SUPPLIED DATA →

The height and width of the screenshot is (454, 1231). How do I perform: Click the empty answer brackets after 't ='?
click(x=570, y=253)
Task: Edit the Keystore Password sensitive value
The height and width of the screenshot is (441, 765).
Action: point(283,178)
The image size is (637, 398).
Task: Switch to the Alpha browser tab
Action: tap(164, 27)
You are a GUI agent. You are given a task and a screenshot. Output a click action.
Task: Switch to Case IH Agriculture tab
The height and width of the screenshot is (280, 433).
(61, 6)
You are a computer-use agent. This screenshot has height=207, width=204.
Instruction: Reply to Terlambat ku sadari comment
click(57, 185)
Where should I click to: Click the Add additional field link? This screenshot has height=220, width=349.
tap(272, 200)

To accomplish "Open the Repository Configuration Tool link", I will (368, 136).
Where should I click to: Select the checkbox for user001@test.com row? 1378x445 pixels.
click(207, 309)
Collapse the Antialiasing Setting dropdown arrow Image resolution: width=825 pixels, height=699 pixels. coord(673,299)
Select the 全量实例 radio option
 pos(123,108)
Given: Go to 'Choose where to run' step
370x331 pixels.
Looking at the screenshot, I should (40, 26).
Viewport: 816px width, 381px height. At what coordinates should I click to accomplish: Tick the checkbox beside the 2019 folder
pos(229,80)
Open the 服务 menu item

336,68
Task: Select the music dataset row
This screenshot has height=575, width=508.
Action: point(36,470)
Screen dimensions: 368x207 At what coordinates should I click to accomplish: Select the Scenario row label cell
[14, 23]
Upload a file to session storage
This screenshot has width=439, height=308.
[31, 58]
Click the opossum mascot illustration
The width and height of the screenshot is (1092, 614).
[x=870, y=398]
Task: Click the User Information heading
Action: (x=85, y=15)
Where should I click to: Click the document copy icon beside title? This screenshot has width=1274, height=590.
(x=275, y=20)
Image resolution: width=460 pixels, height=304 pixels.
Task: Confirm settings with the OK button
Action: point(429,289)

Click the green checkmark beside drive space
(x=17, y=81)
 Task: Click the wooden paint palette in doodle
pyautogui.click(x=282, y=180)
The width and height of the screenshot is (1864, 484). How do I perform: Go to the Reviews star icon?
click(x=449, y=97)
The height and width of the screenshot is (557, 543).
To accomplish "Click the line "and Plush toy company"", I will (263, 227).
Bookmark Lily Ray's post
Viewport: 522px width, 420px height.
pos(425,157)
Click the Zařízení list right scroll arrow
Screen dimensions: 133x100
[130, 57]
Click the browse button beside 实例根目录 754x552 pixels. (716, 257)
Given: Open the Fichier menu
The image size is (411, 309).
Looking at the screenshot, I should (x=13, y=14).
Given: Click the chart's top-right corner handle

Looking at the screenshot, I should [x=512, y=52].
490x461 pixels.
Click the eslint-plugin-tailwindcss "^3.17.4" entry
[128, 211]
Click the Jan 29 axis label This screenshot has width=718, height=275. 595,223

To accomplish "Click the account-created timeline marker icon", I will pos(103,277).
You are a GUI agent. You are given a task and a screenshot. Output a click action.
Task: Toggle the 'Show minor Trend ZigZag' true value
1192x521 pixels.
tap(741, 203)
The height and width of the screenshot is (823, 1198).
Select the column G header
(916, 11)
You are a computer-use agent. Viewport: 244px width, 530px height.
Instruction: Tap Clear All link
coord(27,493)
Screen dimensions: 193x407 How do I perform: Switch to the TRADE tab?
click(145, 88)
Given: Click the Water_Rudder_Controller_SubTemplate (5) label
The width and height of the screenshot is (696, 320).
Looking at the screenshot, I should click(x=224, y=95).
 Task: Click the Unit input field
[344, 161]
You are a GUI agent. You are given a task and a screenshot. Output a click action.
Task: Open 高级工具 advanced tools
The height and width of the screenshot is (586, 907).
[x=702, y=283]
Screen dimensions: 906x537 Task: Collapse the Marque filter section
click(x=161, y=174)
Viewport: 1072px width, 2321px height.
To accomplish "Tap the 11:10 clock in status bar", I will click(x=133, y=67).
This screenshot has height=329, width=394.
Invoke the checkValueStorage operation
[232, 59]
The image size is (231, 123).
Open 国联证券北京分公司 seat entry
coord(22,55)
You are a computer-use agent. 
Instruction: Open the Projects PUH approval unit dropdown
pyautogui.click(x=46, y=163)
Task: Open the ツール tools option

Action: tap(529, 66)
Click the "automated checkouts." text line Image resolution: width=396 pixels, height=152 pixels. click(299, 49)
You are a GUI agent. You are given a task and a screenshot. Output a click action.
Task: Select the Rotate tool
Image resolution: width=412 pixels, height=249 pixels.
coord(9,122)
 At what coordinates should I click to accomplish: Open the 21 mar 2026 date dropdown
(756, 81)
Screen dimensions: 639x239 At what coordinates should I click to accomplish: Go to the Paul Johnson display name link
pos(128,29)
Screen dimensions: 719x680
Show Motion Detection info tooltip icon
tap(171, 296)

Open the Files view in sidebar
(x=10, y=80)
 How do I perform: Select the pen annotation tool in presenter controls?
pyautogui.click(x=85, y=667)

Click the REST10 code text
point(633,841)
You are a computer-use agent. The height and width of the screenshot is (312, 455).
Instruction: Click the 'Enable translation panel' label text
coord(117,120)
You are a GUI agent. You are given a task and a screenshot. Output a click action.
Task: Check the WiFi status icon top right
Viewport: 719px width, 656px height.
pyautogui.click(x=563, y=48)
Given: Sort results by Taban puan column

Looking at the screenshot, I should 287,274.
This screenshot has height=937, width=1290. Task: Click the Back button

THE PROBLEM → Among the entries above, identify all lines with "status" and copy them.

SOLUTION BELOW →
To accomplish "Tap the 11:10 clock in status bar", I will click(x=133, y=67).
Task: Check the WiFi status icon top right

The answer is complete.